Try it ▸
Copy, without a single change, each line from the one that holds "The height and" to the bottom of the entries below, and drop any pictures.

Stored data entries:
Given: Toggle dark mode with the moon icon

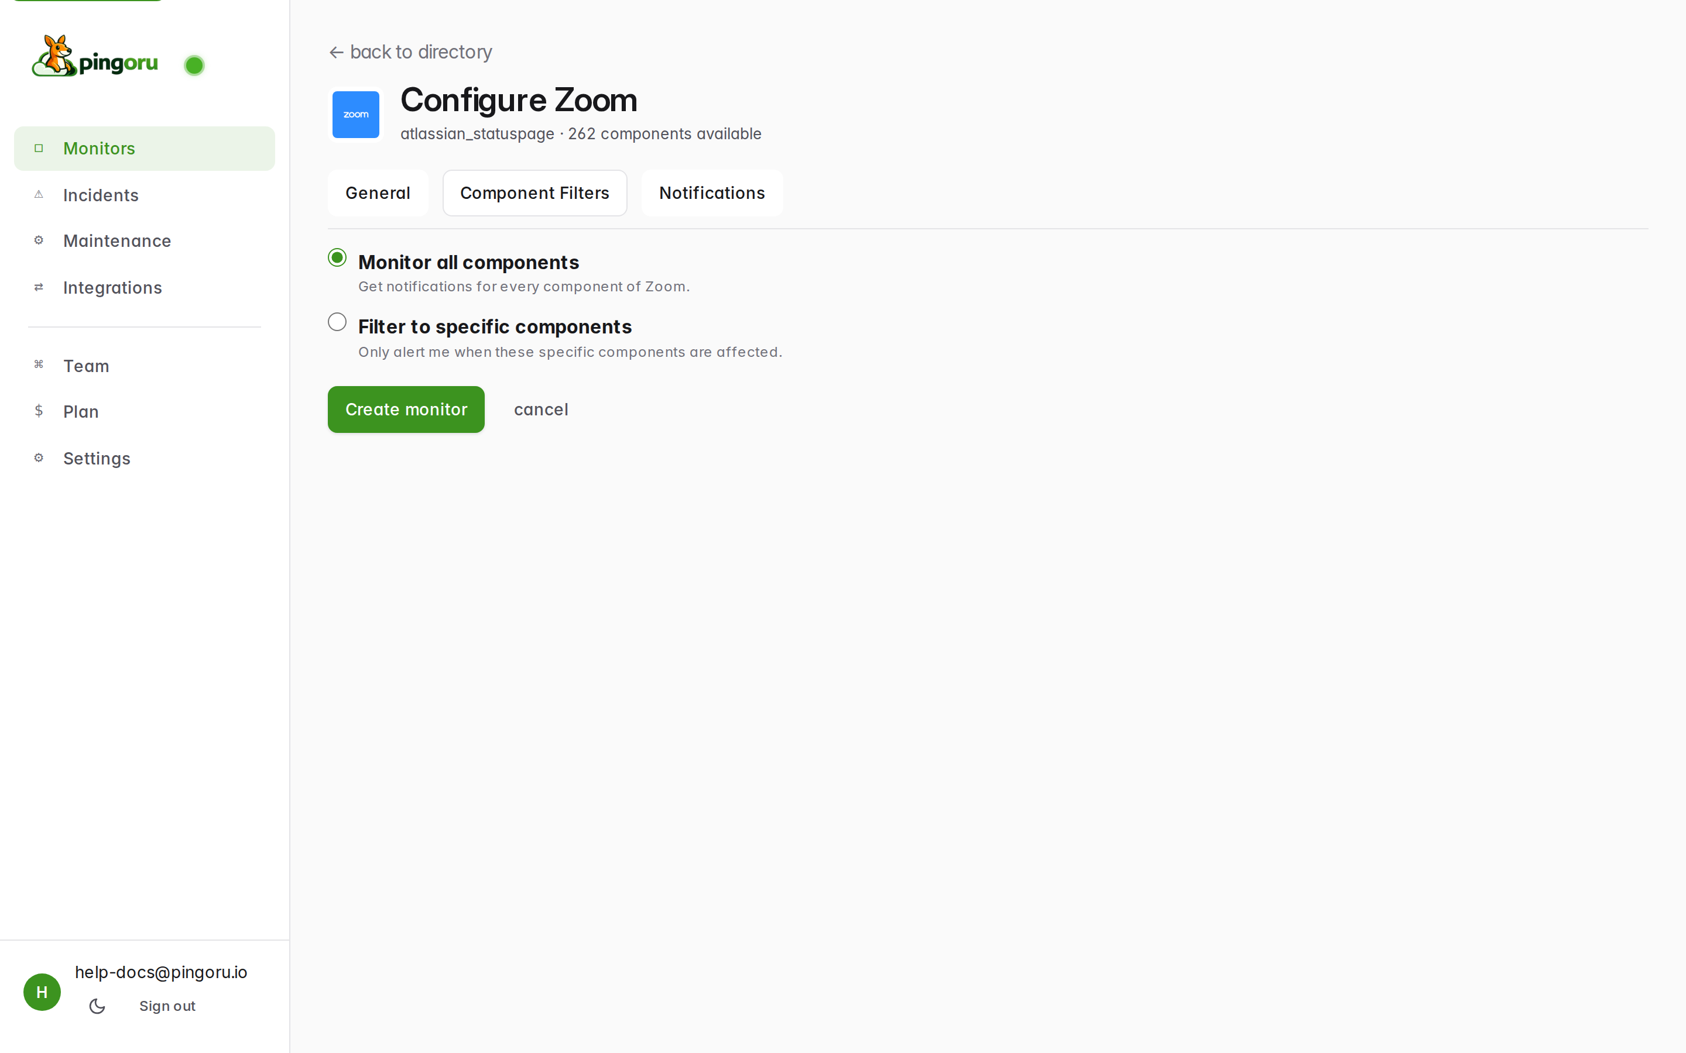Looking at the screenshot, I should (x=96, y=1006).
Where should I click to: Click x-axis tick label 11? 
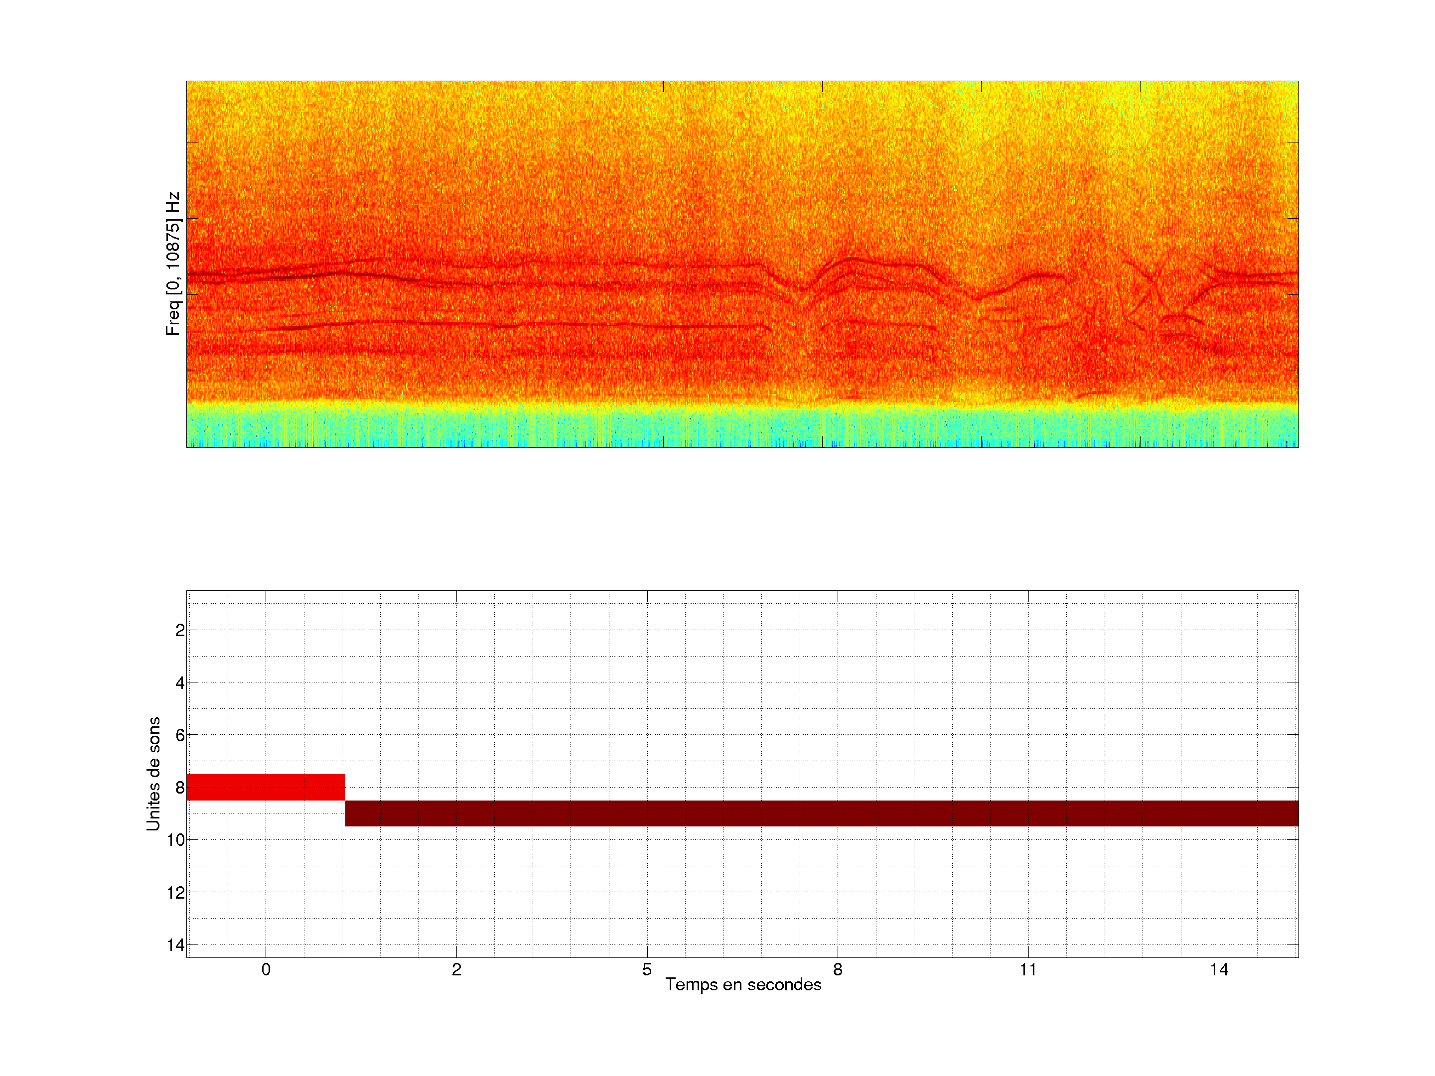point(1028,970)
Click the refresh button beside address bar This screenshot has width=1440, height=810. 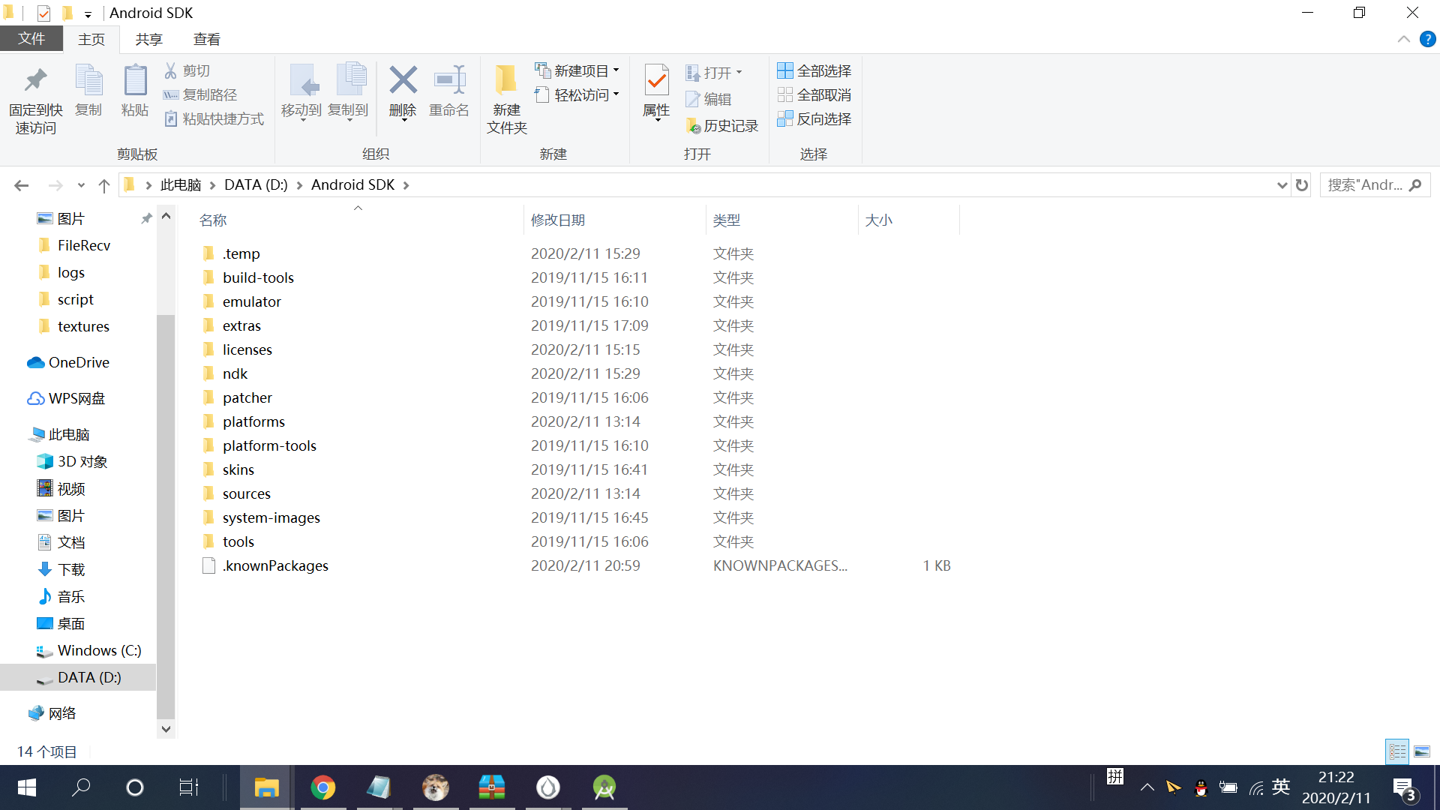[x=1302, y=185]
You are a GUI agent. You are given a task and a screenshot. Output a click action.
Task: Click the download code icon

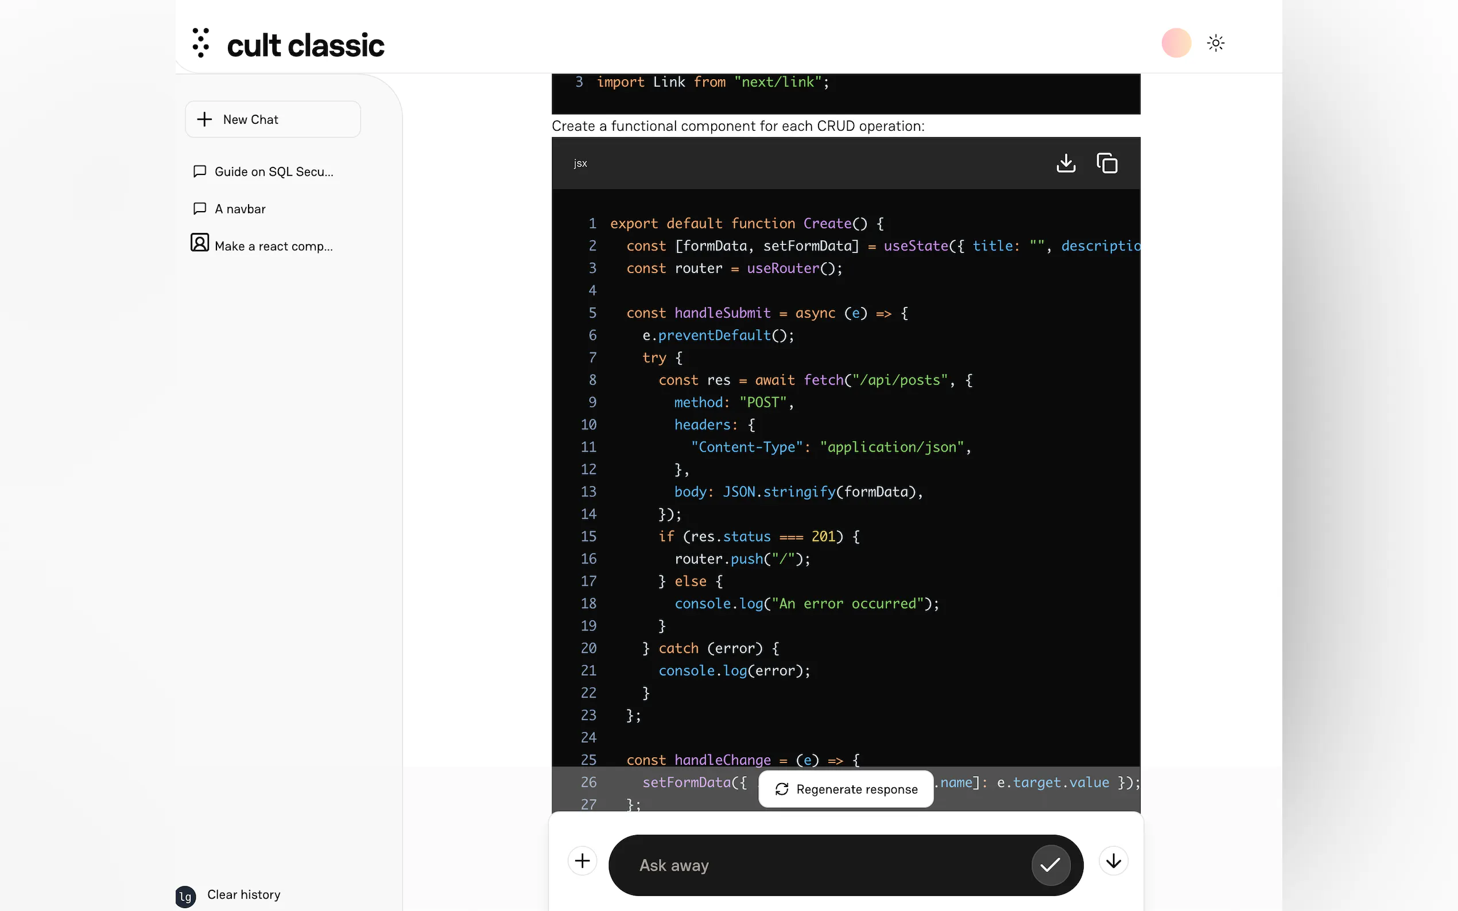(x=1066, y=163)
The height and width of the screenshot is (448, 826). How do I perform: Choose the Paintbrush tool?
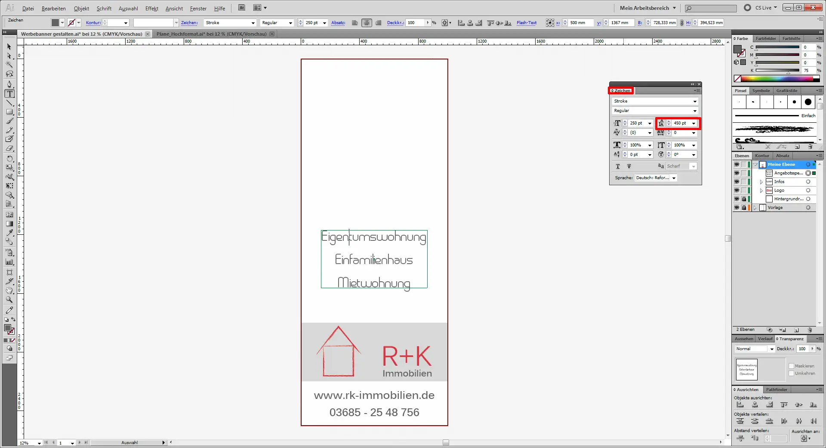pyautogui.click(x=9, y=121)
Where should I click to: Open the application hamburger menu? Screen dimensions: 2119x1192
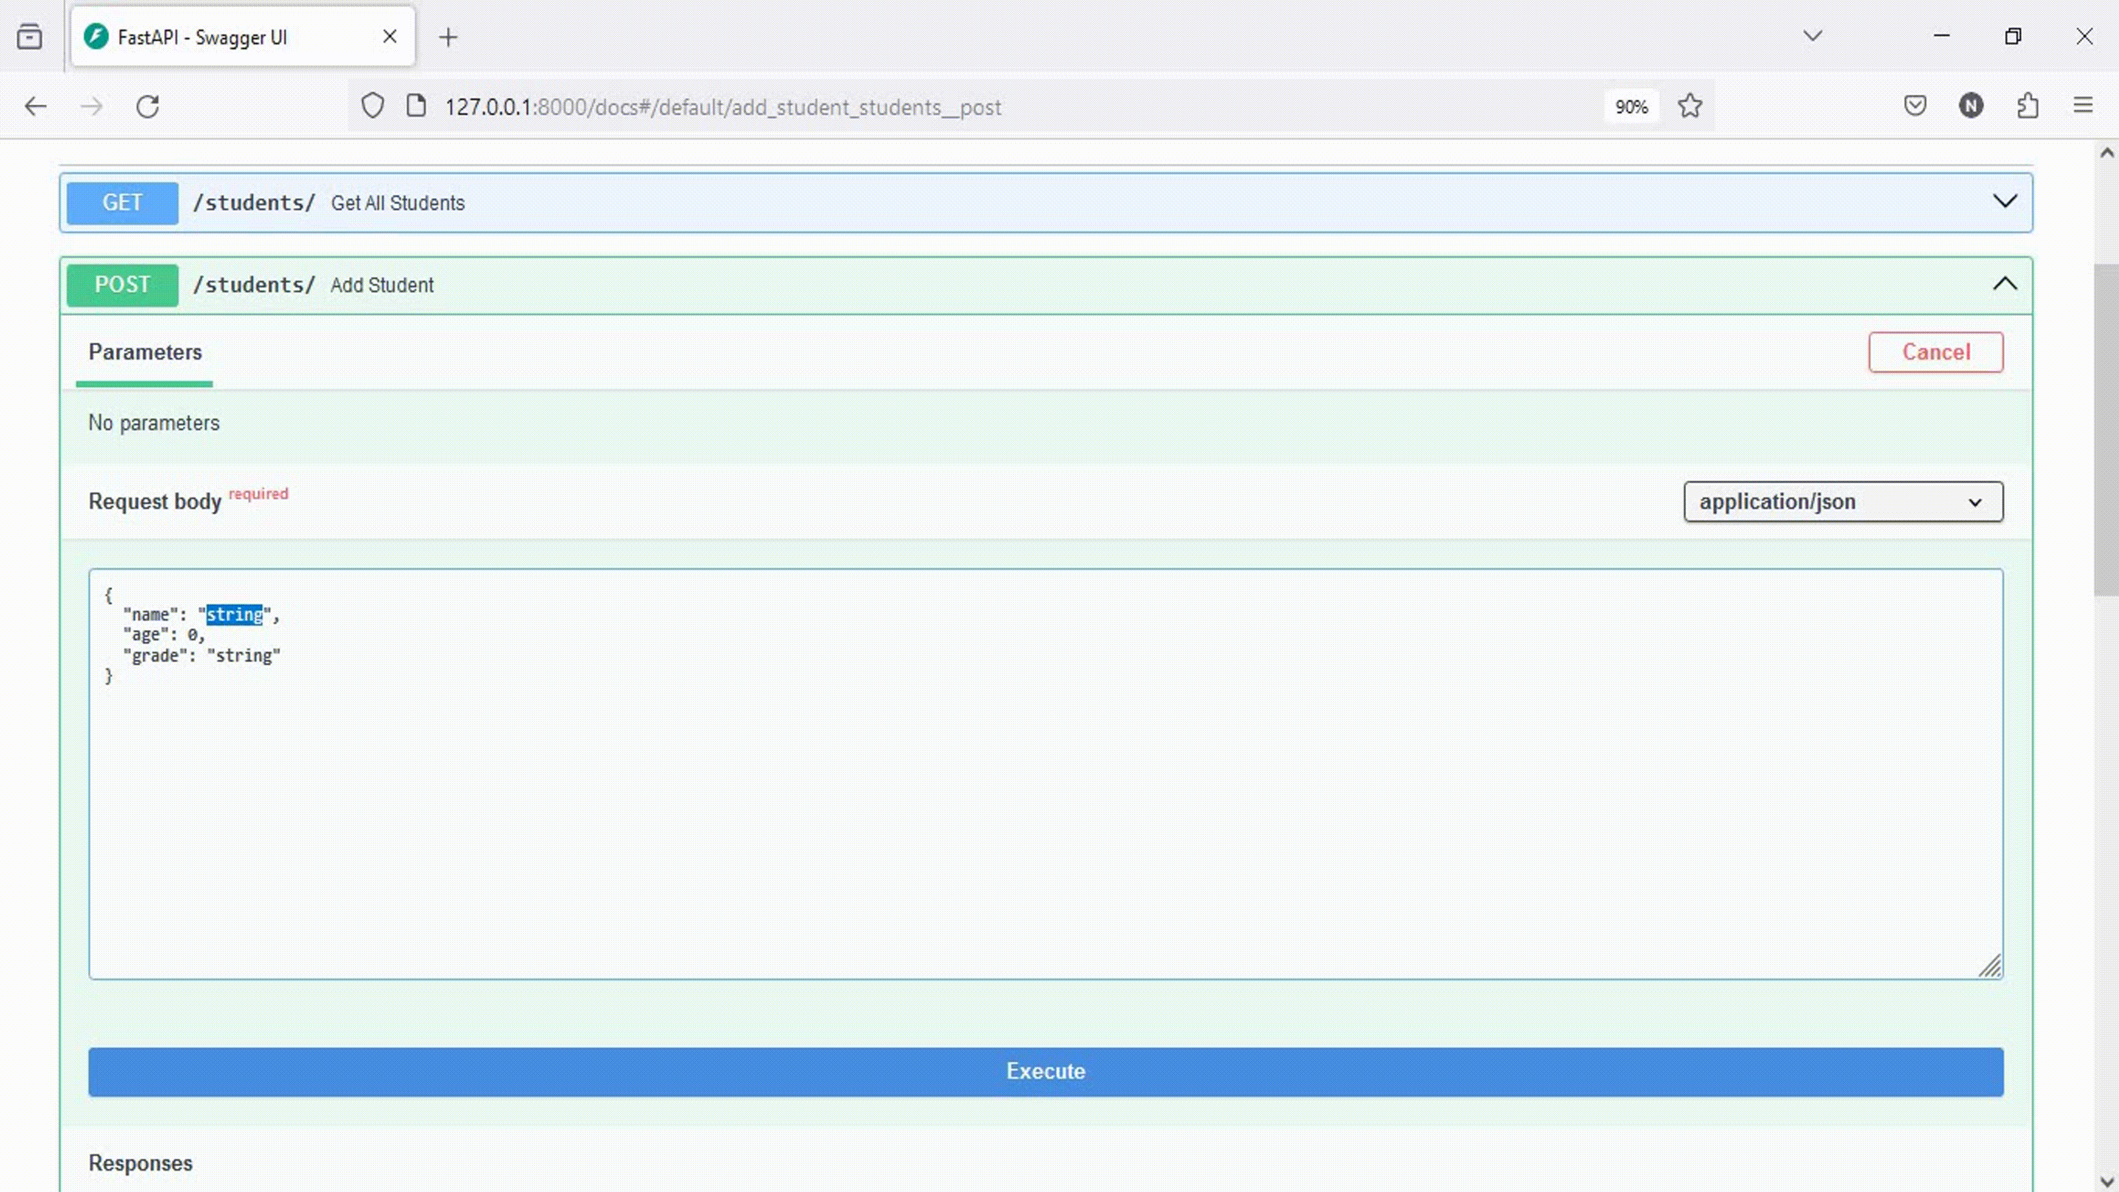tap(2082, 105)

Exercise result ▸
The height and width of the screenshot is (448, 826). How do I perform: Choose the Paintbrush tool?
pyautogui.click(x=9, y=121)
Where should I click to: Open the application hamburger menu? Screen dimensions: 2119x1192
tap(2082, 105)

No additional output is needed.